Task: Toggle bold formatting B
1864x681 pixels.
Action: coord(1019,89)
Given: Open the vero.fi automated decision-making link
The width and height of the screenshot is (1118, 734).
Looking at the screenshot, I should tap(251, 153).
################
- YOUR INSTRUCTIONS
From the data above, copy each line exactly.

- ANSWER SPACE
Task: Toggle bold formatting B
1864x681 pixels.
Action: coord(1019,89)
Given: Open the vero.fi automated decision-making link
The width and height of the screenshot is (1118, 734).
Looking at the screenshot, I should tap(251, 153).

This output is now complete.